Dizem que o homem sempre é capaz de mudar. Quando se encontra à beira do abismo, à beira do fim, sempre encontra uma saída, uma alternativa à própria aniquilação.
Nesta quadra histórica em que nos encontramos, podemos afirmar que o mundo não será mais como antes. O modelo civilizatório que adotamos está próximo do seu fim. Esgotou-se. Destruiu, irremediavelmente, o meio ambiente. Iniciou um processo destrutivo sem paralelo que exigirá, para que continuemos a viver nesse planeta, um novo modo de vida, um novo modo de produção e de consumo, um novo modelo civilizatório.
Não sabemos o que virá.

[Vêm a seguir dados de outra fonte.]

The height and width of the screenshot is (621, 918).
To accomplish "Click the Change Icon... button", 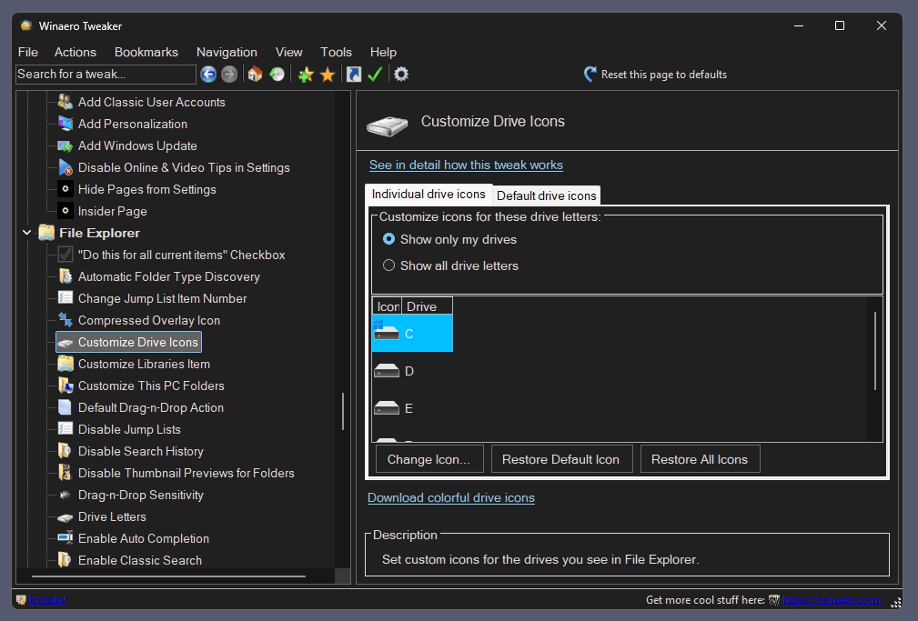I will click(x=429, y=459).
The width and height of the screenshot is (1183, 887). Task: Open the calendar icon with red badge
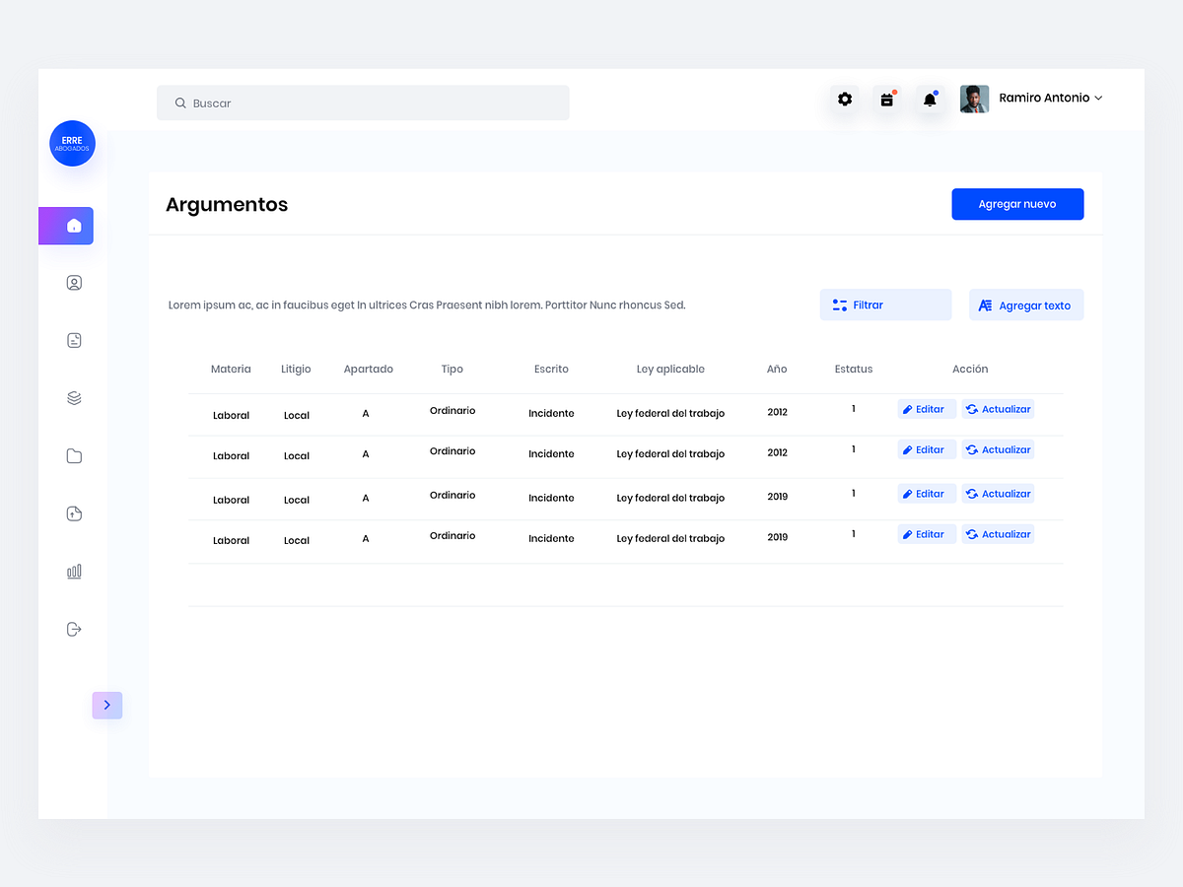click(886, 99)
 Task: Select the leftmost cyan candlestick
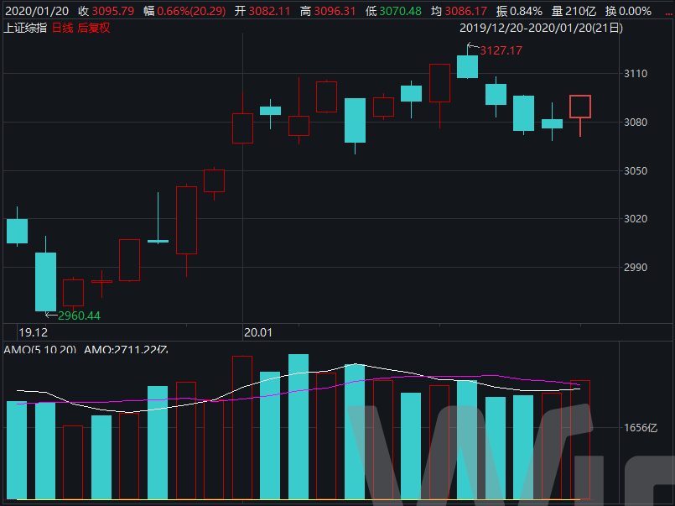click(x=17, y=231)
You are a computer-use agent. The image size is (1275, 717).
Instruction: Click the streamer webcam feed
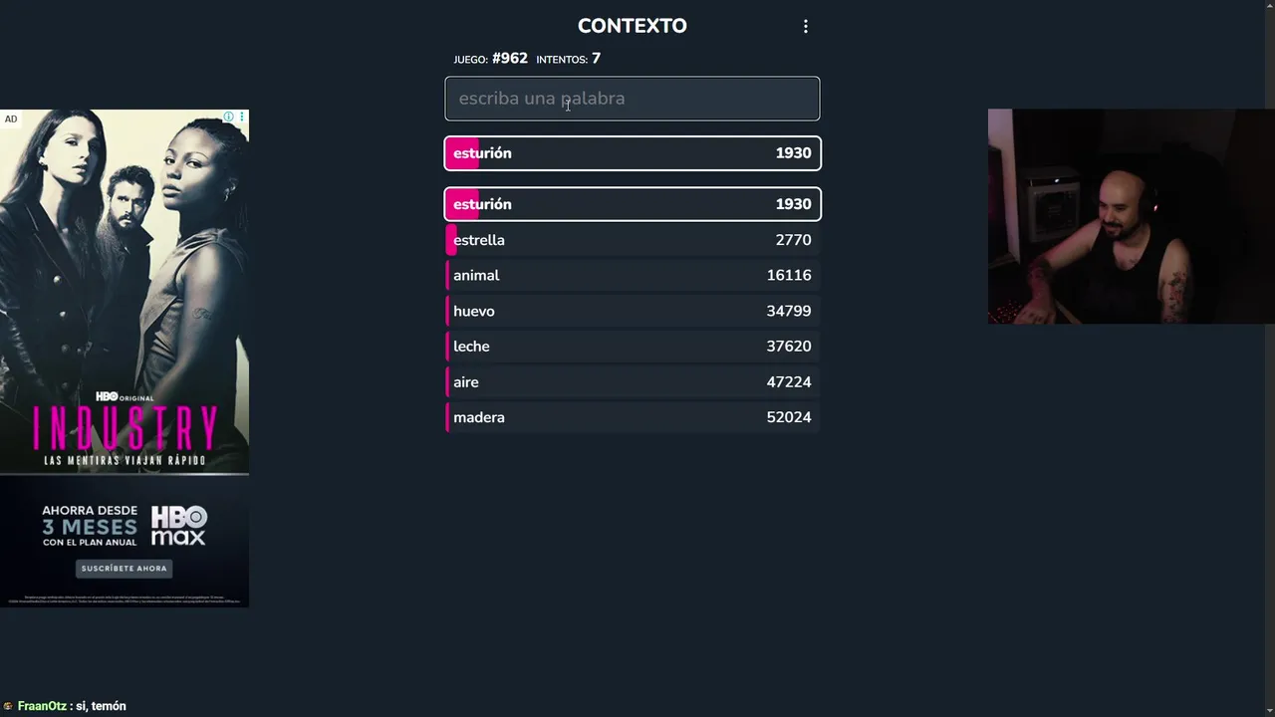(x=1131, y=216)
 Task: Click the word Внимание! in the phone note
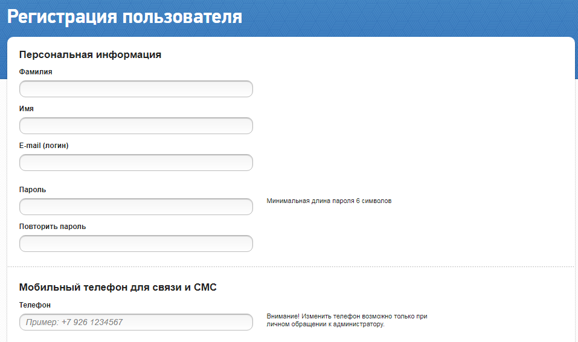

Mas sabemos que a vida neste Planeta, chamado de Terra, mas que na verdade, deveria chamar-se de Água, será impossível sem esse líquido precioso que durante anos foi desperdiçado na lavagem de calçadas e de carros; foi contaminado por todas as espécies de detritos; serviu de depósito para guardar as infindáveis inutilidades produzidas pelo homem, no afã de ganhar dinheiro e auferir poder!
Esqueceu-se o homem, de que a vida, no sentido mais elementar da expressão, depende desse líquido precioso que corresponde a cerca de 60% do corpo humano, 90% da massa total das plantas e que cobre 71% da superfície do Planeta, fazendo com que ele, visto do espaço, pareça um imenso globo azulado, flutuando, nas paragens do infinito, como uma gota, uma gota d’água…
Torçamos, então, para que a inteligência humana e para que a eterna luta pela sobrevivência, ainda possam fazer com que o homem mude o rumo das coisas, altere seu modo de vida, e passe a preservar esse bem finito e precioso.
Torçamos, então, para que o homem perceba claramente que são as águas escuras dos rios, que banham as aldeias, que levam a fertilidade aos campos, ao sertão… matando a sede da população…
Torçamos, então para que durante muito tempo ainda vejamos a água que o sol evapora, que pro céu vai embora, formando nuvens de algodão… E que depois em forma de gotas, voltam para o fundo da Terra…
Para o fundo da terra, desse imenso Planeta Terra, desse imenso Planeta Água!
* Eugênio Maria Gomes é professor e escritor.